Encore une affirmation qui me paraît lourde de conséquences.
Voici d’abord ce qu’en pensait Marx : selon lui, l’essence de l’homme était à la fois le travail et l’esprit social :
Le travail est de prime abord un acte qui se passe entre l'homme et la nature. L'homme y joue lui-même vis-à-vis de la nature le rôle d'une puissance naturelle. Les forces dont son corps est doué, bras et jambes, tête et mains, il les met en mouvement, afin de s'assimiler des matières en leur donnant une forme utile à sa vie. En même temps qu'il agit par ce mouvement sur la nature extérieure et la modifie, il modifie sa propre nature, et développe les facultés qui y sommeillent. Nous ne nous arrêterons pas à cet état primordial du travail où il n'a pas encore dépouillé son mode purement instinctif. Notre point de départ c'est le travail sous une forme qui appartient exclusivement à l'homme. Une araignée fait des opérations qui ressemblent à celles du tisserand, et l'abeille confond par la structure de ses cellules de cire l'habileté de plus d'un architecte. Mais ce qui distingue dès l'abord le plus mauvais architecte de l'abeille la plus experte, c'est qu'il a construit la cellule dans sa tête avant de la construire dans la ruche. Le résultat auquel le travail aboutit, préexiste idéalement dans l'imagination du travailleur. Ce n'est pas qu'il opère seulement un changement de forme dans les matières naturelles ; il y réalise du même coup son propre but dont il a conscience, qui détermine comme loi son mode d'action, et auquel il doit subordonner sa volonté.
Marx, Le Capital (1867), traduction de j. Roy, Éd. Sociales, 1950.

La nature humaine étant la vraie communauté des hommes […], l’être social […] n’est pas une puissance générale, abstraite en face de l’individu isolé, mais l’être de l’individu, sa propre activité, sa propre vie, sa propre jouissance (NOT, p. 23).
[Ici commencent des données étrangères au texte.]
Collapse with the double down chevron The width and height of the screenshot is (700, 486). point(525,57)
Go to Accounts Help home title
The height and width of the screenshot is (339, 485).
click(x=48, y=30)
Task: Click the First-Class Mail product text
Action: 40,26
Dire que l’essence humaine est sociale signifie que l’homme n’est pas, par nature, indépendant des autres hommes contrairement à la manière dont il apparaît dans la société bourgeoise. Dans celle-ci, l’homme est l’homme égoïste […].
(Karl Marx par Francis Kaplan)

L’idée qu’il n’y aurait pas de nature humaine est apparue à notre époque, ce qui ne prouve pas qu’elle soit juste (ni fausse). D’où vient-elle ?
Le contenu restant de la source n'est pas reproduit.